One thing that I’ve seen over and over again is that best practices or coding standards that aren’t backed up with some sort of tooling are not consistently followed. I’m sure everyone has been on the team where there is one person that insists on using an ‘m’ instead of an ‘_’ in front of a private field name despite everyone else’s consistent opposite.
Fortunately, there are tools that can red flag this non-conformance and even prevent someone from checking in code that isn’t consistent with those standards. A lot of these tools are known and readily available for use on product code. Less tools and techniques are known for encouraging good testing practices.

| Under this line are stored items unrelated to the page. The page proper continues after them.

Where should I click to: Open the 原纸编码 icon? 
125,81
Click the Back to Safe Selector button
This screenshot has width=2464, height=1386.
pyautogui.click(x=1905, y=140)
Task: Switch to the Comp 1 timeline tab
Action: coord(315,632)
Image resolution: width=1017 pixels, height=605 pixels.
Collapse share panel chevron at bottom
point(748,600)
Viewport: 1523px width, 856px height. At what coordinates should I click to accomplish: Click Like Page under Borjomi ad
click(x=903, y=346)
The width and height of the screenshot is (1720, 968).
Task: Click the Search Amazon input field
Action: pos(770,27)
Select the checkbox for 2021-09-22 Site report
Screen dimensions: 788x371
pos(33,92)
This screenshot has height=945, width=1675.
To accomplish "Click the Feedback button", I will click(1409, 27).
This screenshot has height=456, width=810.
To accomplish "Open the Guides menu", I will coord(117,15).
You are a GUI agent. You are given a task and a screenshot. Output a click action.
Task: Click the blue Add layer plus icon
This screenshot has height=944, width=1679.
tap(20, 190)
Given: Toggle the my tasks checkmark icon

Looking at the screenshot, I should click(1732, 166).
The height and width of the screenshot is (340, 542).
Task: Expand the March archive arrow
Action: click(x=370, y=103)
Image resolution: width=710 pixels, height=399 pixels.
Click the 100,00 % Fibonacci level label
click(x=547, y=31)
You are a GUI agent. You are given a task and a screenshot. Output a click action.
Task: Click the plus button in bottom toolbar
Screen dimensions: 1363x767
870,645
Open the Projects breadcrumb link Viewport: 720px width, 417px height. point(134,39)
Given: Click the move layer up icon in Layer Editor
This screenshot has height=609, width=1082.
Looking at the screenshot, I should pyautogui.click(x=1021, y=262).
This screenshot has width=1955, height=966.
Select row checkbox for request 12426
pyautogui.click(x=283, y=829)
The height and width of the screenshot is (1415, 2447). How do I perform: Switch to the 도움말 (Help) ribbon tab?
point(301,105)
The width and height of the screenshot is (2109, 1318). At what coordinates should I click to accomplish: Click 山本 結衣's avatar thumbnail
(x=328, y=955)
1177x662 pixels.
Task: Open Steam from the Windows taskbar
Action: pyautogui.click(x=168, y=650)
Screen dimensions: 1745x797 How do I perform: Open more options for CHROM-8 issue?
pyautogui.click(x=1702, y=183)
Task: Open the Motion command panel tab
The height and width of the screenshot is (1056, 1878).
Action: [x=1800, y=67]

One good rule for writing automated tests–unit, functional, or otherwise–is to avoid logic in tests. After all, we’re testing code to validate the logic in our products. We don’t write tests to validate the logic in our tests, so it is best to simply avoid it. Check out Google’s testing blog for a more in-depth treatment: Don’t Put Logic in Tests
So, now that we have agreed on this rule, what metric can we use to ensure we follow it? Cyclomatic complexity. For any of you not familiar with cyclomatic complexity, it is the number of paths through a particular block of code. If there are no decision points (if, switch, etc.) in a given method, then the complexity of that method is 1. You can find static code analyzers that can calculate this metric for just about any language, so what are you waiting for?